**Exercise**
Going down the data below, set down exactly the line with "Subestación Jade 33/220 KV (190, 2033)" and each line after it through the line with "Activités (449, 39)"; no other lines.

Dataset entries
-------
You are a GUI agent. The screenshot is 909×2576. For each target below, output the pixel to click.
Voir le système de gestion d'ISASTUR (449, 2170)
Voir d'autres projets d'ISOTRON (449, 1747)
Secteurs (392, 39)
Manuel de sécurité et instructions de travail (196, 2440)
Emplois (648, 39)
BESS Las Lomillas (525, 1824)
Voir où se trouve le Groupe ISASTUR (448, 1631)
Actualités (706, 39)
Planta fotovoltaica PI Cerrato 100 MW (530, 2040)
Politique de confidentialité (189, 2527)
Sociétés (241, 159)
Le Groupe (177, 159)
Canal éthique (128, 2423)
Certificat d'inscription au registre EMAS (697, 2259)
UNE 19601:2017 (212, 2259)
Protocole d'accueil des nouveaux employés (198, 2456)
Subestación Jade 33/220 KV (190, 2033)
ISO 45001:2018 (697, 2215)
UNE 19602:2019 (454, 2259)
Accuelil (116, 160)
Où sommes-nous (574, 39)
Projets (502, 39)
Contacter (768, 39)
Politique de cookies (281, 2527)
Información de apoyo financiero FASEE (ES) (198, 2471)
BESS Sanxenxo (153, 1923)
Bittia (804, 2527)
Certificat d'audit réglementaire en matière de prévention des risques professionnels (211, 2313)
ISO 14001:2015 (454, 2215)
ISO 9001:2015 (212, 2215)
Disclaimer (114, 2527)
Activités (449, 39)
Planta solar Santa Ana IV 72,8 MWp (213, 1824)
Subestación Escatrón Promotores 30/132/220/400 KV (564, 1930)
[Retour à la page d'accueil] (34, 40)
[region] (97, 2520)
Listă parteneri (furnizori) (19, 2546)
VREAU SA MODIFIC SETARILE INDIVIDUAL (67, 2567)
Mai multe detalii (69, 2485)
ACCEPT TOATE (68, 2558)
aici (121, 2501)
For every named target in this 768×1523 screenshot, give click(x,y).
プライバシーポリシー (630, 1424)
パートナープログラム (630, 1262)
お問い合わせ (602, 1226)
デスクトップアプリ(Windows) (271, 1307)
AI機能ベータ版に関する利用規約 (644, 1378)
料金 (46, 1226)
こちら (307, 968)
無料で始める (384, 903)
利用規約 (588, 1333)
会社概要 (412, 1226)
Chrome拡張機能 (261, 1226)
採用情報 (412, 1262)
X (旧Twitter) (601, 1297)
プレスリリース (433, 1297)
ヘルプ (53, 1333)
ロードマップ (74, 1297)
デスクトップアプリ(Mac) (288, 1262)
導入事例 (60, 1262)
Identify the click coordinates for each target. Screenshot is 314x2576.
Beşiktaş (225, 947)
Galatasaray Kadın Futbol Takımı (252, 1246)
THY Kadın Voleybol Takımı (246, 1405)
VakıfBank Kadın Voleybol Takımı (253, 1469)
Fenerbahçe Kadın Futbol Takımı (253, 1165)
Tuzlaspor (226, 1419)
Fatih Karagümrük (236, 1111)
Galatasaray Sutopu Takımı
-------
**Response area**
Subestación Jade 33/220 KV (190, 2033)
ISO 45001:2018 (697, 2215)
UNE 19602:2019 (454, 2259)
Accuelil (116, 160)
Où sommes-nous (574, 39)
Projets (502, 39)
Contacter (768, 39)
Politique de cookies (281, 2527)
Información de apoyo financiero FASEE (ES) (198, 2471)
BESS Sanxenxo (153, 1923)
Bittia (804, 2527)
Certificat d'audit réglementaire en matière de prévention des risques professionnels (211, 2313)
ISO 14001:2015 (454, 2215)
ISO 9001:2015 (212, 2215)
Disclaimer (114, 2527)
Activités (449, 39)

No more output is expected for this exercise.